The type of drink consumed also influences the rate of absorption. Carbonated beverages, such as sparkling wine or mixed drinks made with soda, can speed up the absorption process. The carbon dioxide gas in these drinks increases pressure in the stomach, accelerating the movement of alcohol into the small intestine where absorption is faster.

A phenomenon known as acute tolerance, or the Mellanby effect, explains why a person might feel less drunk on the way down from peak intoxication than they did on the way up, even at the same BAC. This rapid, short-term adaptation means the central nervous system adjusts to the presence of alcohol during a single drinking session. This temporary feeling of sobriety can be deceiving, as actual physical and cognitive impairment may remain high.

Medications and Other External Substances

The presence of medications can significantly alter how the body processes alcohol, leading to unpredictable and sometimes harmful results. Many prescription and over-the-counter drugs are metabolized by the same liver enzyme systems, particularly the cytochrome P450 enzymes. When alcohol is present, it can compete with or inhibit the metabolism of these drugs, or the drugs can interfere with alcohol metabolism. This leads to a faster, more intense rise in BAC and prolonged effects.

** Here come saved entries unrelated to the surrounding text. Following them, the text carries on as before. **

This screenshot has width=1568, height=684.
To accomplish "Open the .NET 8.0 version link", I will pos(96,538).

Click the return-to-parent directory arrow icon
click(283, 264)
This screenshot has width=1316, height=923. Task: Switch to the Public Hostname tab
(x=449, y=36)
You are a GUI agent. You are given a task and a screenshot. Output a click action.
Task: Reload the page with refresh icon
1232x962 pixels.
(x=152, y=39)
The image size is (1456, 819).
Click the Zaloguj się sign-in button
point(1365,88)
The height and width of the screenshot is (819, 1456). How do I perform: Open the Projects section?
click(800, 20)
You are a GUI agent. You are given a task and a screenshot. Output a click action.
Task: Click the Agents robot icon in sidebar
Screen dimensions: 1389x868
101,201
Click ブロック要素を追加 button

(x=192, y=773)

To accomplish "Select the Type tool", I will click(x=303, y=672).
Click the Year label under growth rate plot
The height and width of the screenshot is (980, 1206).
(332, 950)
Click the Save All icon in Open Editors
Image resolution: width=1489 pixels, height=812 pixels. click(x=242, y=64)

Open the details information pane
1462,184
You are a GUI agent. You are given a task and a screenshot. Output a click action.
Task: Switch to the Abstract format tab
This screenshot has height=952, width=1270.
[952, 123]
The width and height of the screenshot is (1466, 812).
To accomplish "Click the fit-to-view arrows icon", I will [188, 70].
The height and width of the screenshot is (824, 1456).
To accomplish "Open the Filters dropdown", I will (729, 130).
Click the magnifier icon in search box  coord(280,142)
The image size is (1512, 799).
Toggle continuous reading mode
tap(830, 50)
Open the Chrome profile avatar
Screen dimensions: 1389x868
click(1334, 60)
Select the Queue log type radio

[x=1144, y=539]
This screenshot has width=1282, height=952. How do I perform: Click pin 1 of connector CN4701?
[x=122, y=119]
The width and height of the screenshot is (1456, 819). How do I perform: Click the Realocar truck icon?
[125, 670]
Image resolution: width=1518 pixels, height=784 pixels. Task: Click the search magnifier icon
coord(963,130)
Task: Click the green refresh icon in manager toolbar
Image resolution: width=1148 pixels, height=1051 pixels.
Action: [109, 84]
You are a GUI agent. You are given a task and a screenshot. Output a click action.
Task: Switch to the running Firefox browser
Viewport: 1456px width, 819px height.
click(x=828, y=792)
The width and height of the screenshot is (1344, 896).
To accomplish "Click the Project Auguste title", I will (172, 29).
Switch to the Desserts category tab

Drugs that act as Central Nervous System (CNS) depressants also compound the effects of alcohol. Medications such as anxiety drugs (benzodiazepines), certain painkillers, or sleep aids slow down brain activity. When combined with alcohol, their depressant effects are dangerously magnified. This pharmacodynamic interaction increases the risk of extreme sedation, respiratory depression, falls, and memory lapses, even at moderate alcohol intake levels. It is always advisable to consult a healthcare provider or pharmacist regarding the safety of combining alcohol with any medication.